Lorsque je travaille en France, il faut que j’inscrive le
déplacement à l’intérieur du projet en faisant appel à
des acteurs avec lesquels je n’ai pas l’habitude de
travailler, avec un styliste plutôt qu’un costumier,
avec un autre metteur en scène plutôt qu’un
décorateur, comme sur ORDET. Je choisis un projet
parce que je sens que la fiction que je vais pouvoir
mettre en place pour le réaliser m’intéresse et que je
ne peux pas présupposer de l’objet qui va naître. J’ai
même aujourd’hui un certain plaisir à provoquer la
rencontre en réunissant sur des projets des gens qui
vont travailler pour la première fois pour le théâtre,
ou avec lesquels je vais travailler pour la première fois
parce que notre rencontre va nous mener vers un
spectacle qui sera le fruit de ces rencontres, de ce
déplacement et d’un contexte. C’est une méthode de
travail qui m’est nécessaire pour l’instant. C’est aussi
intéressant pour les gens qui le font que pour ceux
qui le reçoivent.
Quel lien faites-vous entre ce souci de l’étranger et du déplacement et votre propre histoire familiale ?

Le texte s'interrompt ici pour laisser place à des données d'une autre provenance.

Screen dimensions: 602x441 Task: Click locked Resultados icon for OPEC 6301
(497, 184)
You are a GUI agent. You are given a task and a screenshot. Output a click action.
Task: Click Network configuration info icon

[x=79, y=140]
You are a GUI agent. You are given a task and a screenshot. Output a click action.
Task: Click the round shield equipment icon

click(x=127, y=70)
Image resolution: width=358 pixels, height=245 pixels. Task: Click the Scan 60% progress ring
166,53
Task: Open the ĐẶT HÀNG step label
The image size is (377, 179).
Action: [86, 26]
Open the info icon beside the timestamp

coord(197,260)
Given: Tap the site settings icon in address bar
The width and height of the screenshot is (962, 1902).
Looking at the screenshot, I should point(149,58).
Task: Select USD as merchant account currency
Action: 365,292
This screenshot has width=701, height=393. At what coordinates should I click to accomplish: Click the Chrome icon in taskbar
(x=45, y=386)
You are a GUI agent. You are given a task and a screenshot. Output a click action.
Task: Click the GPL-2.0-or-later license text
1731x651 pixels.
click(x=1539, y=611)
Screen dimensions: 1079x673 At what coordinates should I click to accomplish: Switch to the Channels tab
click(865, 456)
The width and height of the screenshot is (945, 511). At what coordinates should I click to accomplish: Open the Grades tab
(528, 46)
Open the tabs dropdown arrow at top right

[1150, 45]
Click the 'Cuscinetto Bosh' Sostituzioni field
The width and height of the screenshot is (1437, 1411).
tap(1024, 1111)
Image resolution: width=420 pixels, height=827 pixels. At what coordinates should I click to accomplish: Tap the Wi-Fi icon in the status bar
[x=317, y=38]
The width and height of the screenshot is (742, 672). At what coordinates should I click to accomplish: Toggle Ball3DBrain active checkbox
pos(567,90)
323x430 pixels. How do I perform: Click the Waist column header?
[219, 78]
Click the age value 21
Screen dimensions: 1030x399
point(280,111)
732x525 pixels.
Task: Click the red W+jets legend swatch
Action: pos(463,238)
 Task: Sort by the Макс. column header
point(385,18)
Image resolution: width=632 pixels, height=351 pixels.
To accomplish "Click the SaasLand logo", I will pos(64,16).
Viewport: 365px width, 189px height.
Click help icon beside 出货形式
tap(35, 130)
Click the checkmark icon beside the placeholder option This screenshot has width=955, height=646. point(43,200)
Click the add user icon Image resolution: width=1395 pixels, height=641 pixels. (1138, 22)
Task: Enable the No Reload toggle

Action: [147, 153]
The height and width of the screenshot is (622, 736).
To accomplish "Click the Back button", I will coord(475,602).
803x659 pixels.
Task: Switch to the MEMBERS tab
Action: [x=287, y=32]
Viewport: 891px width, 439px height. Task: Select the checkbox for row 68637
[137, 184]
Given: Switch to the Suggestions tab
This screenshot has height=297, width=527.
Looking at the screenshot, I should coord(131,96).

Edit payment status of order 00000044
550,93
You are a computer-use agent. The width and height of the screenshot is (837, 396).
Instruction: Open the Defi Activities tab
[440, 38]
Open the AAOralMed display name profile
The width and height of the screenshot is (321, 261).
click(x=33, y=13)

Mes grands parents parlaient le yiddish et n’ont jamais vraiment parlé le français. Pourtant, je les comprenais même si je ne pouvais pas traduire ce qu’ils me disaient. Ça a dû développer chez moi un certain sens de la langue, du rythme, de comment le son fait sens au-delà du mot. Du coup, j’ai du plaisir à travailler dans des langues étrangères et à traduire des textes français dans des langues étrangères. Je le fais d’ailleurs beaucoup.
Vous pouvez préciser ?
J’ai parfois un plus grand sentiment d’inscription dans
quelque chose en travaillant ailleurs qu’en France.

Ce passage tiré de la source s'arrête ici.